THE EQUALLY-IMPORTANT MANUFACTURING PROCESS
Too often, we concentrate on a coating recipe or formulation and underestimate the important aspects of how raw materials are processed to ensure consistent quality finished product. Long-lasting acrylic coating performance results from a properly designed formulation coupled with state-of-the-art manufacturing and quality assurance. Total quality entails:
- A coating product that always meets the performance standards summarized on ASTM D6083 product data sheets.
- A coating product based on a well-defined formulation recipe proven to have long-term exterior durability.
- A coating product that exhibits good storage stability and is easily applied using industry standard equipment without any problems and hassles that could affect the uniformity, overall quality and resulting waterproofing performance.
High quality coating manufacturers will supply acrylic waterproofing coatings ready-to-use, unlike typical paint manufacturers whose products need special mixing prior to application. To ensure consistent application, coatings must be uniform in appearance, rheology and texture with no agglomeration of pigments. Odd-sized pigment particles and typical polymer “skins” must be removed from final coating products to ensure efficient, consistent and uninterrupted application—typically by airless spray equipment. And any advanced coating manufacturer must have process controls in place to minimize air entrapment during dispersing and blending operations to avoid voids in cured coatings that will actually compromise coating strength properties and durability.

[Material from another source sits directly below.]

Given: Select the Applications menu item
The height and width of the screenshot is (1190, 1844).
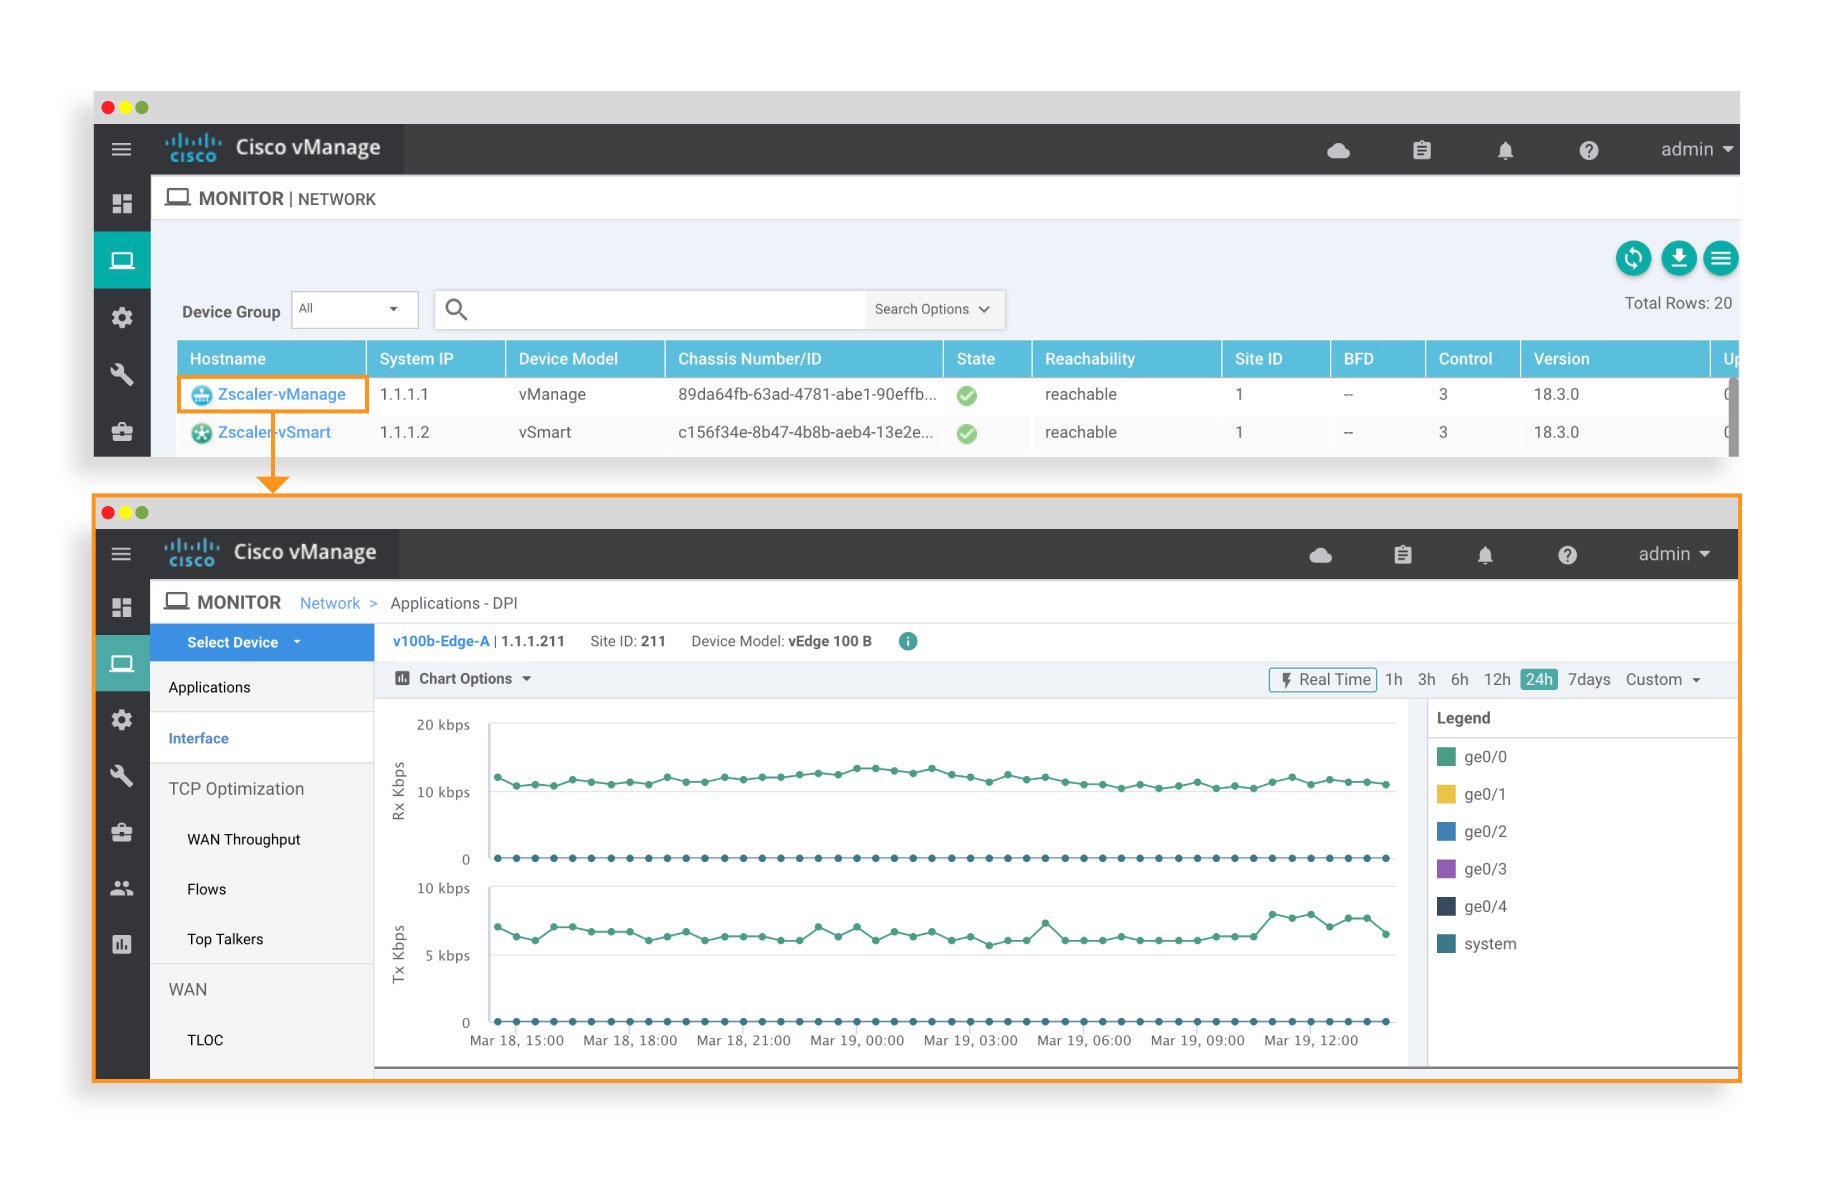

INSTALLING SYSTEMS FOR SUPERIOR RESULTS
As with all waterproofing systems, improper installation can compromise the expected performance of a high quality coating recipe manufactured under a comprehensive quality system. Waterproofing is a system involving quality materials, appropriate installation specifications, and a qualified installer. Quality-oriented contractors, specifiers and end-users intent on installing coating systems that provide long-lasting, cost-effective weatherproofing should investigate a manufacturer’s approval process for new and existing applicators. Are contractors approved based on current job opportunities, or are there systematic procedures for evaluating a contractor’s capability to consistently install high performance waterproofing systems? Does an “approved applicator” letter or plaque have a comprehensive assessment behind it, or does a coating manufacturer “rubber stamp” a prospective contractor customer? Given the costs and risks involved safeguarding property and personnel on commercial and industrial projects, coatings customers should carefully assess how a manufacturer qualifies contractors based on various business and workmanship standards that include:
- Track history of the contractor company.
- Appropriate project and client references.
- Organizational capabilities in terms of personnel and equipment.
- Bonding and insurance limits.
- Overall financial strength.
- Training and industry certifications earned.
- Participation and leadership in professional organizations.
- Approved applicator status with other leading roofing companies.
- Safety and quality assurance programs.
- Findings from actual field inspections.
- Participates in independent inspection by third party consultants.
Weatherproofing commercial and industrial buildings with high performance acrylic coating systems is proven and cost-effective. But contractors, specifiers and end-users must now discriminate among a multitude of products offered by several manufacturers. For the many reasons discussed in this article, not all products are created equal and not all manufacturers are created equal. Keeping this reality in mind, customers of acrylic coatings should ask some probing questions prior to specifying, buying and installing the “latest, greatest acrylic” offered at the “best price.”